_Problem description_
Set down the final stretch of the data, from the line that holds "Task: Click the Обновить Адреса доставки link" through the last line, both included, with pictures left out.

━━━━━ Provided information

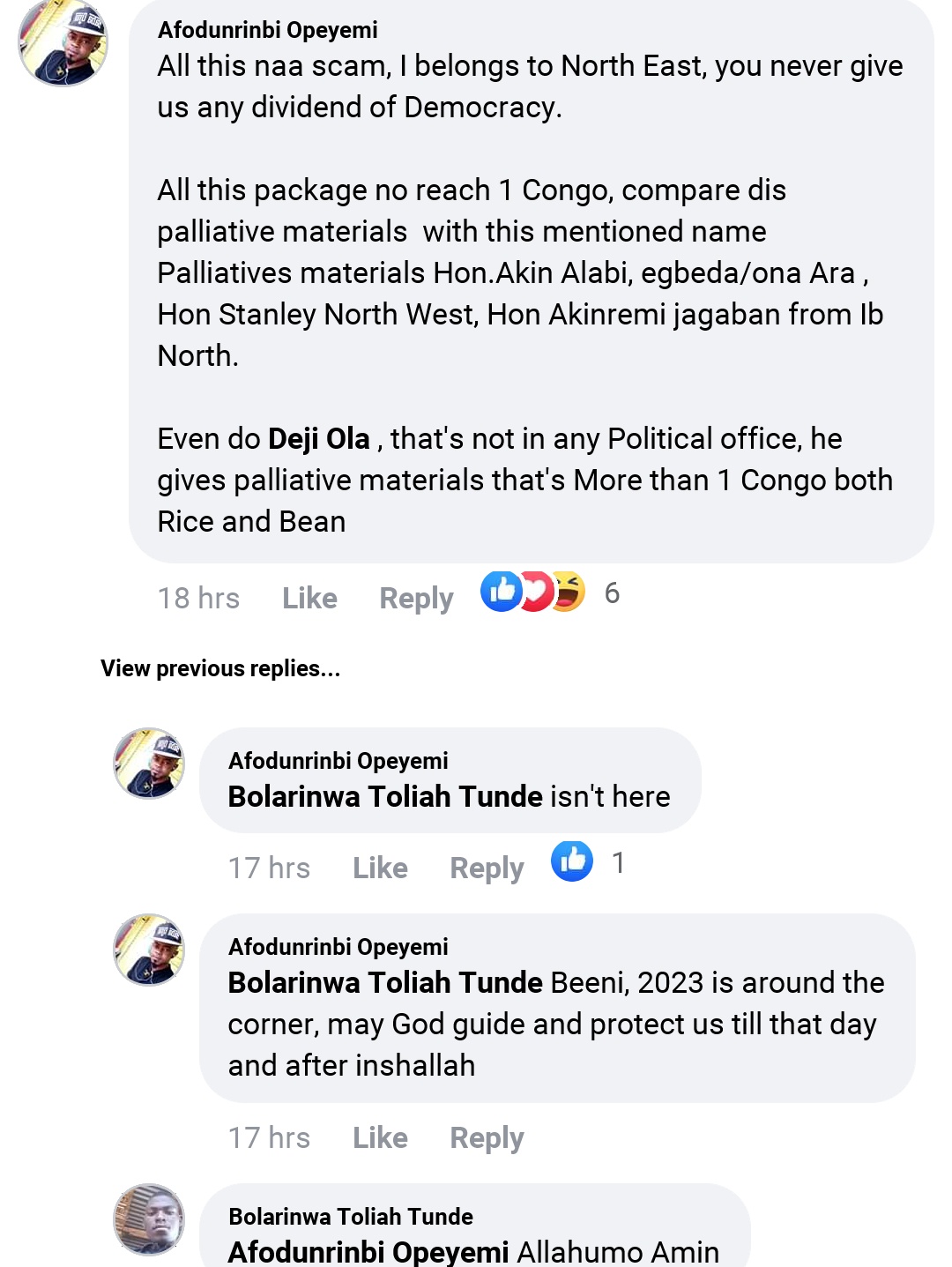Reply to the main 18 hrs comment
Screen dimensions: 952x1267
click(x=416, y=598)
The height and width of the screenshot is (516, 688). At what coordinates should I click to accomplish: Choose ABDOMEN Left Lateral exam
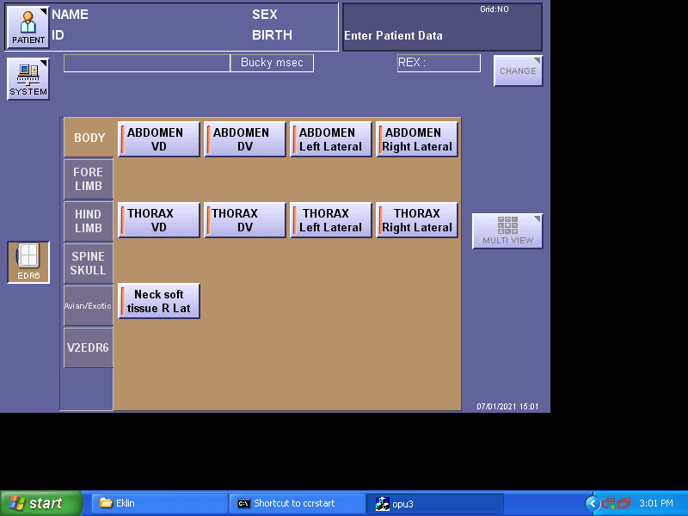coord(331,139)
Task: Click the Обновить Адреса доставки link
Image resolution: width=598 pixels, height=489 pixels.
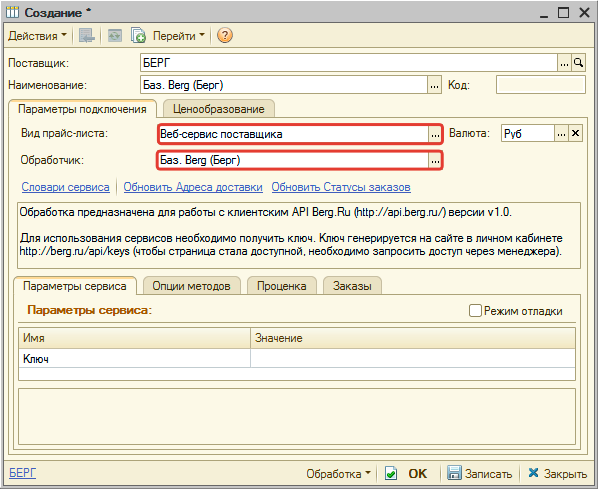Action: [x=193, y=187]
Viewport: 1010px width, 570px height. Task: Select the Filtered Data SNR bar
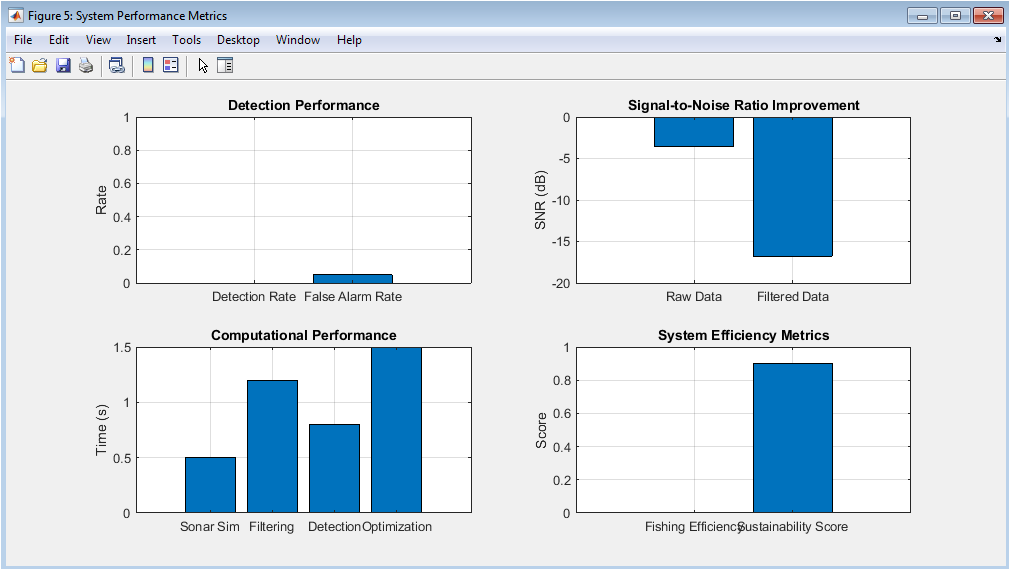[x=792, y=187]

━━━━━━━━━━

_Solution below_
Task: Click the Обновить Адреса доставки link
Image resolution: width=598 pixels, height=489 pixels.
Action: [x=193, y=187]
Viewport: 1010px width, 570px height. Task: Select the Filtered Data SNR bar
[x=792, y=187]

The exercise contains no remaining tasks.